▶ **Word and element locating data**:
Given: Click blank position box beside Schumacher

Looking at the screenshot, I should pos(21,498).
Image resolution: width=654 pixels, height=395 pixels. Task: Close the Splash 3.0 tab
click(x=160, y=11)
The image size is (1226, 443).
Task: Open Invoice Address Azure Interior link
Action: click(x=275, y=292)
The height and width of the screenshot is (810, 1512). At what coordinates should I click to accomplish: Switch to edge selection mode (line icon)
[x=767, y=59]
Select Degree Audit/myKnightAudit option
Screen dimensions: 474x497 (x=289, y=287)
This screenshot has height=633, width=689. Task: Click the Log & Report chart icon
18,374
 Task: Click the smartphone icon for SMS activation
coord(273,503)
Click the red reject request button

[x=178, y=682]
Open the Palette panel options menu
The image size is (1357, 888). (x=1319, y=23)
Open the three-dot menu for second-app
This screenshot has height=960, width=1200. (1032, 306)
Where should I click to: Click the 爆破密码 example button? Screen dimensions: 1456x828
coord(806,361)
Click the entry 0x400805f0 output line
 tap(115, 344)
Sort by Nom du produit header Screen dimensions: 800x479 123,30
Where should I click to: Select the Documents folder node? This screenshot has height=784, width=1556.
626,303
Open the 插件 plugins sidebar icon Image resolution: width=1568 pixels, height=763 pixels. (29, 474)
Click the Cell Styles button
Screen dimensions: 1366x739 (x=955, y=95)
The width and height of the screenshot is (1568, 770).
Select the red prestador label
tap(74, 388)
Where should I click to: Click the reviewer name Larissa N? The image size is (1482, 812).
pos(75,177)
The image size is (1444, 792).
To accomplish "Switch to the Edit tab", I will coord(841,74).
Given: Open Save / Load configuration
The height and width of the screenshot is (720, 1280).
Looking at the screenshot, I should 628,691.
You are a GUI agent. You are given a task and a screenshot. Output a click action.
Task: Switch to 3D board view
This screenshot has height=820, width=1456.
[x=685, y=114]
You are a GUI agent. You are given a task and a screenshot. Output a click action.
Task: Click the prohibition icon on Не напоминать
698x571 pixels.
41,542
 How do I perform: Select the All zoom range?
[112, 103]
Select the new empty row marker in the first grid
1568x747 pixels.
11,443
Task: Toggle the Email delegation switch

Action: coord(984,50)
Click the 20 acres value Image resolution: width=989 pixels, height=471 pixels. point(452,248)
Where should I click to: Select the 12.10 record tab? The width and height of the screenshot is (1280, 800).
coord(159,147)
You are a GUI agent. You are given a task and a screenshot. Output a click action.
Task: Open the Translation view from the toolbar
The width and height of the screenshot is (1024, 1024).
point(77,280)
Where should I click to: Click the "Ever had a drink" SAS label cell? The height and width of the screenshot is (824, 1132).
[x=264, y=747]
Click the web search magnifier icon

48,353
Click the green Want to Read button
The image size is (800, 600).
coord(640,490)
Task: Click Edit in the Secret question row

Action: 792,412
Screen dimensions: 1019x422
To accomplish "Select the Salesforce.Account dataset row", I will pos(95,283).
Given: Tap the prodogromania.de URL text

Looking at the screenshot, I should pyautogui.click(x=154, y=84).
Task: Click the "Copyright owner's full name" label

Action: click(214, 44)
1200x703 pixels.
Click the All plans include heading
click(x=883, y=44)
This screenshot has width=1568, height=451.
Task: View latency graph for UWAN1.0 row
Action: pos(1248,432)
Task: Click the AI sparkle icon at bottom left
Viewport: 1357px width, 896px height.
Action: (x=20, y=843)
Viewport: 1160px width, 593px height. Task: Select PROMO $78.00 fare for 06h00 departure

▶ **BRIEF**: Rewrite these records as a numbered list, leaving out the blank lines.

▶ **SOLUTION**:
1. Given: Click blank position box beside Schumacher
2. Looking at the screenshot, I should pos(21,498).
3. Image resolution: width=654 pixels, height=395 pixels. Task: Close the Splash 3.0 tab
4. click(x=160, y=11)
5. The image size is (1226, 443).
6. Task: Open Invoice Address Azure Interior link
7. Action: click(x=275, y=292)
8. The height and width of the screenshot is (810, 1512). At what coordinates should I click to accomplish: Switch to edge selection mode (line icon)
9. [x=767, y=59]
10. Select Degree Audit/myKnightAudit option
11. Screen dimensions: 474x497 (x=289, y=287)
12. This screenshot has height=633, width=689. Task: Click the Log & Report chart icon
13. 18,374
14.  Task: Click the smartphone icon for SMS activation
15. coord(273,503)
16. Click the red reject request button
17. [x=178, y=682]
18. Open the Palette panel options menu
19. The image size is (1357, 888). (x=1319, y=23)
20. Open the three-dot menu for second-app
21. This screenshot has height=960, width=1200. (1032, 306)
22. Where should I click to: Click the 爆破密码 example button? Screen dimensions: 1456x828
23. coord(806,361)
24. Click the entry 0x400805f0 output line
25.  tap(115, 344)
26. Sort by Nom du produit header Screen dimensions: 800x479 123,30
27. Where should I click to: Select the Documents folder node? This screenshot has height=784, width=1556.
28. 626,303
29. Open the 插件 plugins sidebar icon Image resolution: width=1568 pixels, height=763 pixels. (29, 474)
30. Click the Cell Styles button
31. Screen dimensions: 1366x739 (x=955, y=95)
32. The width and height of the screenshot is (1568, 770).
33. Select the red prestador label
34. tap(74, 388)
35. Where should I click to: Click the reviewer name Larissa N? The image size is (1482, 812).
36. pos(75,177)
37. The image size is (1444, 792).
38. To accomplish "Switch to the Edit tab", I will coord(841,74).
39. Given: Open Save / Load configuration
40. The height and width of the screenshot is (720, 1280).
41. Looking at the screenshot, I should 628,691.
42. You are a GUI agent. You are given a task and a screenshot. Output a click action.
43. Task: Switch to 3D board view
44. This screenshot has height=820, width=1456.
45. [x=685, y=114]
46. You are a GUI agent. You are given a task and a screenshot. Output a click action.
47. Task: Click the prohibition icon on Не напоминать
48. 698x571 pixels.
49. 41,542
50.  How do I perform: Select the All zoom range?
51. [112, 103]
52. Select the new empty row marker in the first grid
53. 1568x747 pixels.
54. 11,443
55. Task: Toggle the Email delegation switch
56. Action: coord(984,50)
57. Click the 20 acres value Image resolution: width=989 pixels, height=471 pixels. point(452,248)
58. Where should I click to: Select the 12.10 record tab? The width and height of the screenshot is (1280, 800).
59. coord(159,147)
60. You are a GUI agent. You are given a task and a screenshot. Output a click action.
61. Task: Open the Translation view from the toolbar
62. The width and height of the screenshot is (1024, 1024).
63. point(77,280)
64. Where should I click to: Click the "Ever had a drink" SAS label cell? The height and width of the screenshot is (824, 1132).
65. [x=264, y=747]
66. Click the web search magnifier icon
67. 48,353
68. Click the green Want to Read button
69. The image size is (800, 600).
70. coord(640,490)
71. Task: Click Edit in the Secret question row
72. Action: 792,412
73. Screen dimensions: 1019x422
74. To accomplish "Select the Salesforce.Account dataset row", I will pos(95,283).
75. Given: Tap the prodogromania.de URL text
76. Looking at the screenshot, I should pyautogui.click(x=154, y=84).
77. Task: Click the "Copyright owner's full name" label
78. Action: click(214, 44)
79. 1200x703 pixels.
80. Click the All plans include heading
81. click(x=883, y=44)
82. This screenshot has width=1568, height=451.
83. Task: View latency graph for UWAN1.0 row
84. Action: pos(1248,432)
85. Task: Click the AI sparkle icon at bottom left
86. Viewport: 1357px width, 896px height.
87. Action: (x=20, y=843)
88. Viewport: 1160px width, 593px height. Task: Select PROMO $78.00 fare for 06h00 departure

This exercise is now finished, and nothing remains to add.